En France, l’insuffisance chronique du matériel industriel et de la production, la chute de la monnaie, la misère et les duperies idéologiques des politiciens et ministres ont créé un état d’instabilité gouvernementale permanente qui fraye le chemin au fascisme de De Gaulle. Le parti stalinien, plongé dans l’opposition sur les ordres de Moscou, cherche à profiter de cet état de choses pour appuyer sa démagogie.

Entre le fascisme de droite et le fascisme du Kremlin, les partis bourgeois intermédiaires perdent de l’influence et traversent des crises (S.F.I.O., M.R.P.). Ils cherchent à survivre en matraquant les travailleurs. La démocratie pourrie a fait faillite et les totalitarismes lèvent la tête.

Il s’affirme donc qu’il n’y a pas de paix impérialiste, pas de bien-être capitaliste, pas de solution étatique en dehors de l’esclavage, pas de démocratie bourgeoise capable de s’élargir ou de survivre, pas de parti politique qui ne soit tromperie et exploitation de la misère générale.

La seule solution efficace est donc le rejet de l’Etat, des partis, de la démocratie frelatée, du capitalisme, de l’exploitation. Elle est dans la lutte contre ces idoles que mènent les anarchistes en vue d’inciter les travailleurs à prendre en main les moyens de production, les peuples à s’organiser sur les bases libres et fédérés.

Dans l’immédiat, il est donc plus que jamais nécessaire que les anarchistes du monde entier apparaissent, s’organisent et se lient. C’est pourquoi, sur le plan international, le présent congrès a entendu réaffirmer la nécessité des liaisons avec les organisations et camarades anarchistes étrangers, en même temps que, sur le plan intérieur, il entend continuer les efforts de la Fédération pour apparaître, dans la lutte sociale contre la guerre, le militarisme, l’étatisme, le nationalisme, le colonialisme, la misère, la duperie politique et la prolifération des nouvelles hierarchies du travail, des syndicats, des partis et de l’Etat.

Cette lutte incessante n’est pas seulement celle de la Fédération en tant qu’organisation nationale, mais aussi et surtout celle des groupes sur le plan local et celle des individus sur leur lieu de travail, dans leurs organisations culturelles et sociales (syndicats, coopératives, communautés, organisations de jeunesse, etc.). C’est pourquoi le critère de la présence et de l’activité des anarchistes dans ces organisations doit être que ces conditions concrètes leur permettant d’y oeuvrer utiliment, librement et de façon constructive en faveur de leurs idées.

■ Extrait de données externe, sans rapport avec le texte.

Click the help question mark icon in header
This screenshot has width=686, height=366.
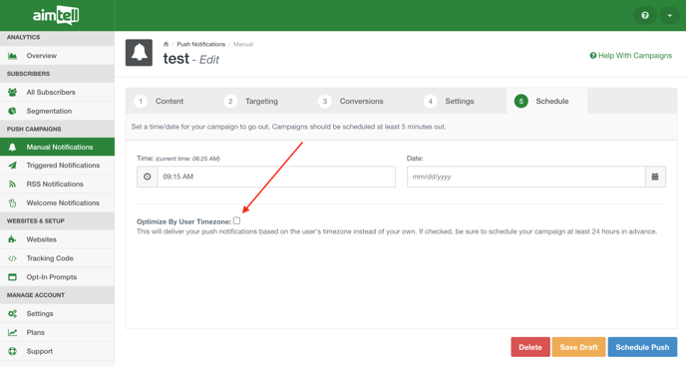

Cette tâche les amène nécessairement à y entrer en conflit avec les tentatives politiques de noyautage, les tentatives étatiques de pénétration. Là comme ailleurs, les moyens et buts sont libertaires et tendent à l’affranchissement de l’homme.

Il faut donc être présent...

... pour pouvoir travailler utilement. Cette présence est, dans les villes, celle de grèves où les anarchistes doivent lutter avec les exploités en les aidant à dépasser des revendications qui ne compromettent pas réellement l’état des choses actuel et servent souvent les buts politiques des grandes centrales syndicales. Elle est aussi dans les campagnes, où les travailleurs ruraux doivent apprendre à s’unir pour conquérir de meilleures conditions de travail et d’existence.

En définitive, le congrès appelle les militants à lutter plus activement que jamais, et tous ceux que frappent la guerre, la misère et l’exploitation, à se joindre aux luttes de la F.A. Aujourd’hui, c’est l’homme lui-même qu’il s’agit de sauver.

Texte adopté par les délégués du IVème congrès national de la F.A. réunis à Lyon du 11 au 14 novembre 1948.